K&L Gates chief blasts Norton Rose’s ‘Noah’s ark’ mergers

The chairman of US firm K&L Gates Peter Kalis has slammed yesterday’s three-way merger between Norton Rose, Canadian firm Ogilvy Renault and South Africa’s Deneys Reitz.

Peter Kalis
Peter Kalis

Kalis, whose firm topped $1bn in revenue last year following a succession of mergers, claimed the Norton Rose deal was closer to an “arrangement” and not a merger in the true sense.

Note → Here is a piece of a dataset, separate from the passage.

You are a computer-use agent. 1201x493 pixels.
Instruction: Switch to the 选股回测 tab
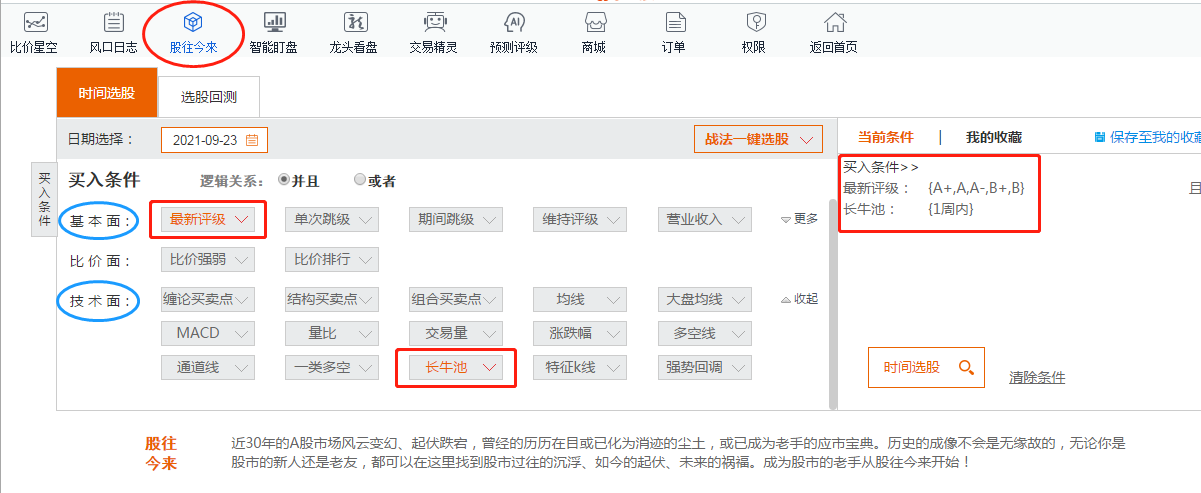(209, 97)
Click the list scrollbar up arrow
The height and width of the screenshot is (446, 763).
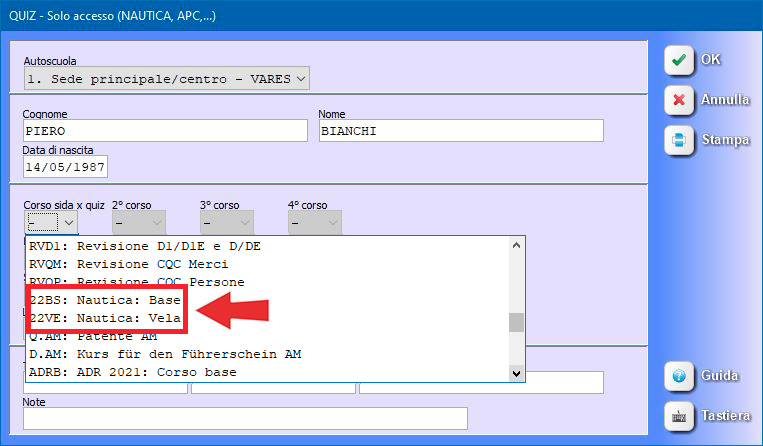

“There has been a recent spate of ‘Noah’s Ark’ mergers: two CEOs, two partnerships, two profit pools, two accounting systems, two operations centres, all with a single flag flying above the Ark,” said Kalis. “Apparently Noah must now accommodate them coming aboard three by three. I wonder what clients think of this since few of them, with good reason, embrace Noah’s methodology in their own organisations and since all of them expect seamless integration among their global law firms.”

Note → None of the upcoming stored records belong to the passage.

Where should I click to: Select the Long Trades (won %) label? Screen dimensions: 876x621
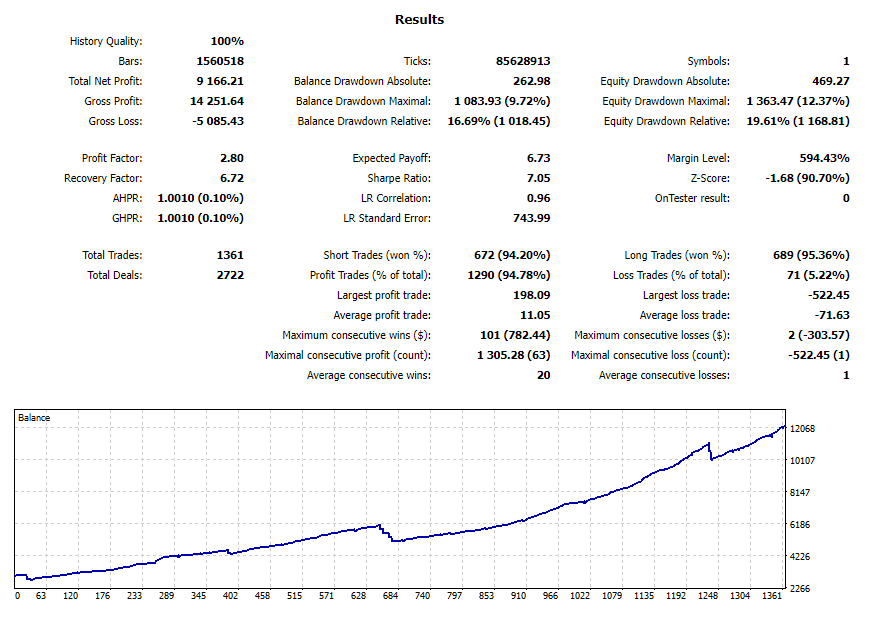click(679, 255)
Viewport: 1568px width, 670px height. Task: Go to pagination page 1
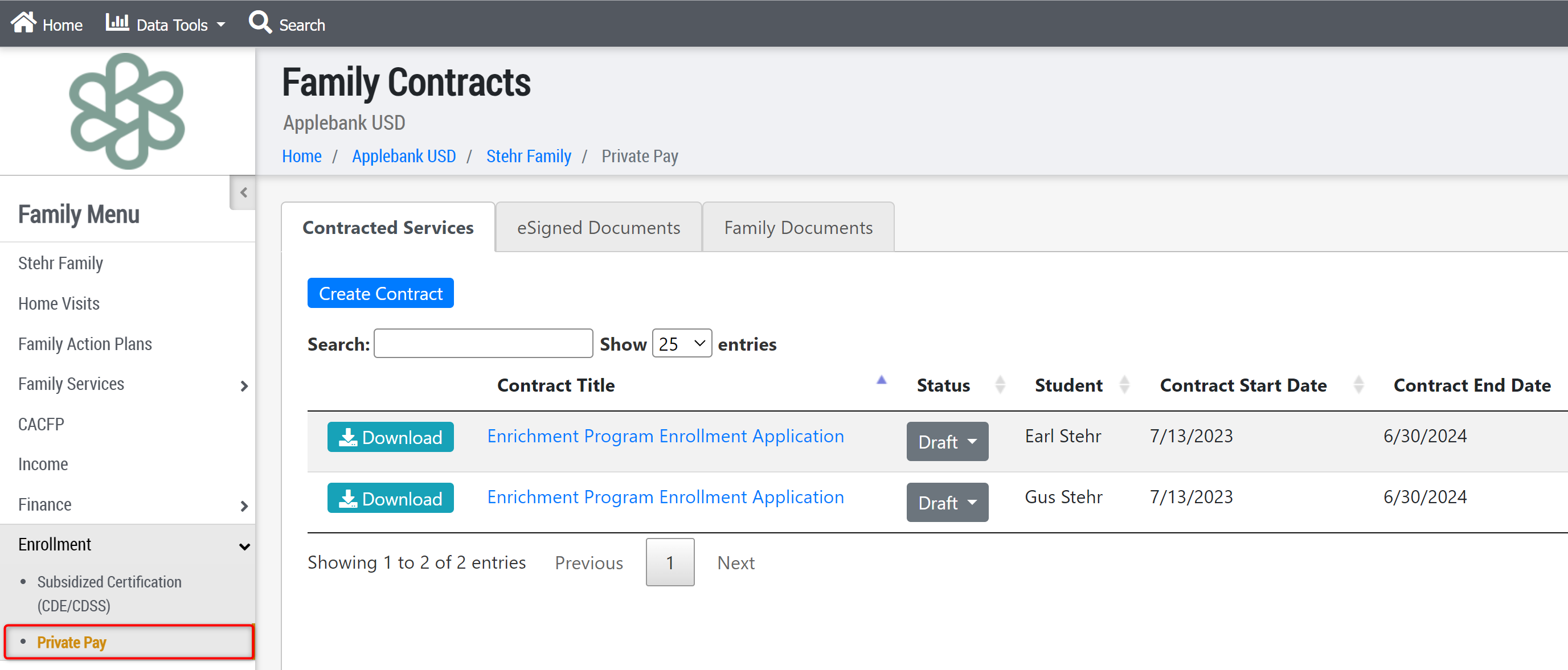tap(670, 562)
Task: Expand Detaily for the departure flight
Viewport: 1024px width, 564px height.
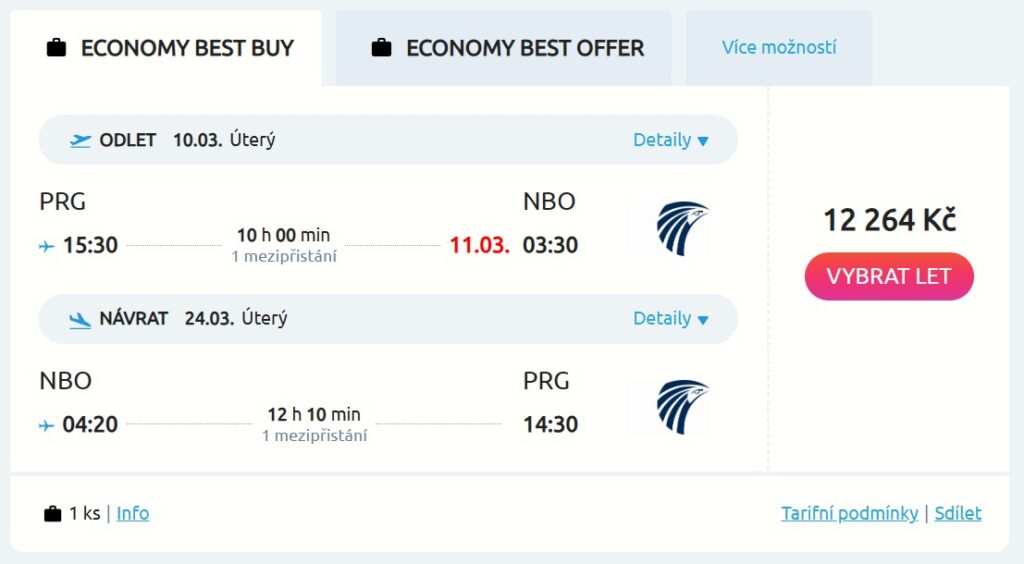Action: [x=671, y=140]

Kalis claimed the Norton Rose deal was the latest in a recent string of deals including those between Hogan & Hartson and Lovells,Sonnenschein Nath & Rosenthal and Denton Wilde Sapte and Squire Sanders & Dempsey and Hammonds, in which the firms did not fully share profits from day one and which were therefore not true mergers.

“A merger is when two become one, not when two become two,” added Kalis. “Language is important, and I’d suggest that the most effective language is that which aligns with the facts. [These are] simply ‘arrangements’.”

Yesterday’s deals, set to go live on 1 June 2011, will see Norton Rose’s enlarged group become a top 10 global practice by number of lawyers with combined revenues of more than $1bn (£660m) with 38 offices globally and more than 750 partners.

Norton Rose chief executive Peter Martyr dismissed Kalis’s comments, claiming the Swiss Verein-structured deal represented considerably more than an association or a joint venture.

“This is the only way you can really do it to get two businesses together with different equity structures, currency issues and different profitabilities,” said Martyr. “You could wait until there was parity but that wouldn’t allow you to reach your strategic goals. In this deal we’re really nailed together, we behave as one.”

Martyr added that the new additions to the Norton Rose group would have “common systems, management, name, strategy, resources and one CEO”.

“The only thing we’re not doing on day one is splitting the pre-existing profit pools,” added Martyr. “This comment displays either a lack of understanding of our deal or is a person with their head in the sand.”